**Texto de la página:**
____

Lo cierto es que no nos enseñaron a escribir. A redactar, algo. Pero escribir es mucho más. La escritura tiene su higiene, tiene su naturalidad, sus anticuerpos para lo complicado, para las imposturas. Hay modos que no ayudan, ideas preconcebidas de cómo hay que escribir, que desaniman y frustran. No me refiero a esta estética o aquella. Se trata de la facilidad natural para componer, avanzar... natural no quiere decir espontáneo -aquí la modernidad vuelve a confundirnos-. Se trata de seguir, con empeño, el instinto comunicativo, de seguir sus surcos, haciéndolos.

____

**Listado de datos:**
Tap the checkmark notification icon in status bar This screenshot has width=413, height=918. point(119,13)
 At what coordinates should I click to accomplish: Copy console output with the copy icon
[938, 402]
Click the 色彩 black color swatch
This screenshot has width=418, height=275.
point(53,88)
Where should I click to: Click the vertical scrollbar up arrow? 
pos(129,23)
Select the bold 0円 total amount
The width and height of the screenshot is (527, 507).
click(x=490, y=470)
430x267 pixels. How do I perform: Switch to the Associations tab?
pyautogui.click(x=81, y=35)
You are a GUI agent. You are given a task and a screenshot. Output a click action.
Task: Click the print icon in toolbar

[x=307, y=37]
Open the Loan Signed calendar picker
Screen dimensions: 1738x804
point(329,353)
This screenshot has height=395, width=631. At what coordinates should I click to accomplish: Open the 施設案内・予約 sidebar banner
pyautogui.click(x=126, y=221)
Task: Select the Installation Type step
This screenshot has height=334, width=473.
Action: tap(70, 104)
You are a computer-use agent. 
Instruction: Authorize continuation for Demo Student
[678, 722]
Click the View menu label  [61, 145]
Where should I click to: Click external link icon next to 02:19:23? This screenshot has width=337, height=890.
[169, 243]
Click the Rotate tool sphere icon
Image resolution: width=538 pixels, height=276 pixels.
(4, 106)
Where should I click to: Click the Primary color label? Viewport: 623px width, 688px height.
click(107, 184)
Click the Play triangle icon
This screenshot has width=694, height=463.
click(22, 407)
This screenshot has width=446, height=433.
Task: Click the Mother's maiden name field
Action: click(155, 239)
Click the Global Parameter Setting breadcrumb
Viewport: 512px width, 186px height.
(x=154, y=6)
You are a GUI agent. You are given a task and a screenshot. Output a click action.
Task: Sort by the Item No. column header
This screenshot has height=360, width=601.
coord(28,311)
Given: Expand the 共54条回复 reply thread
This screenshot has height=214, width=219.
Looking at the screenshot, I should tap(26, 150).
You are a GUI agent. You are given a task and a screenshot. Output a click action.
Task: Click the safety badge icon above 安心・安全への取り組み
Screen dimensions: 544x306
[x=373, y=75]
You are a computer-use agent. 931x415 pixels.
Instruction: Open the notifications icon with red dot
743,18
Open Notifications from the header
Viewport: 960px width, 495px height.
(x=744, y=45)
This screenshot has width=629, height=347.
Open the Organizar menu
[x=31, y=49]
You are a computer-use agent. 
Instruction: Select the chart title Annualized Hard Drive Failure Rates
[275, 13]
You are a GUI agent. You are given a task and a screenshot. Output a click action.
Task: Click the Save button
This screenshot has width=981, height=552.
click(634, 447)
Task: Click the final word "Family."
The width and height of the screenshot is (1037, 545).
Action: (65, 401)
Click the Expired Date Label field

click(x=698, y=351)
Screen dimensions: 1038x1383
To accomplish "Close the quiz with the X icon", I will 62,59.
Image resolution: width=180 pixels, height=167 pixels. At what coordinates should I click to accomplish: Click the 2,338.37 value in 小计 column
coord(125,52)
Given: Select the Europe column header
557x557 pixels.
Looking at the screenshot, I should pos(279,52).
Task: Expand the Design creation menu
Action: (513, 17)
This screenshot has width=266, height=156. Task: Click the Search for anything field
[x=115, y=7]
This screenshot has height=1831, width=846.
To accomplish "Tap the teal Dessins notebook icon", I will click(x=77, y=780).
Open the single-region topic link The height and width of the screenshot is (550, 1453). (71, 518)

____

**Objetivo de la tarea:**
Determina si cada afirmación concuerda con el texto sobre la escritura, respondiendo sí o no y citando literalmente las palabras del texto que lo deciden.
1. Según el texto, algo se nos enseñó a redactar.
2. El texto sostiene que natural quiere decir espontáneo.
3. El autor se refiere a una estética concreta.

**Respuesta:**
1. Sí: «A redactar, algo.»
2. No: «natural no quiere decir espontáneo»
3. No: «No me refiero a esta estética o aquella.»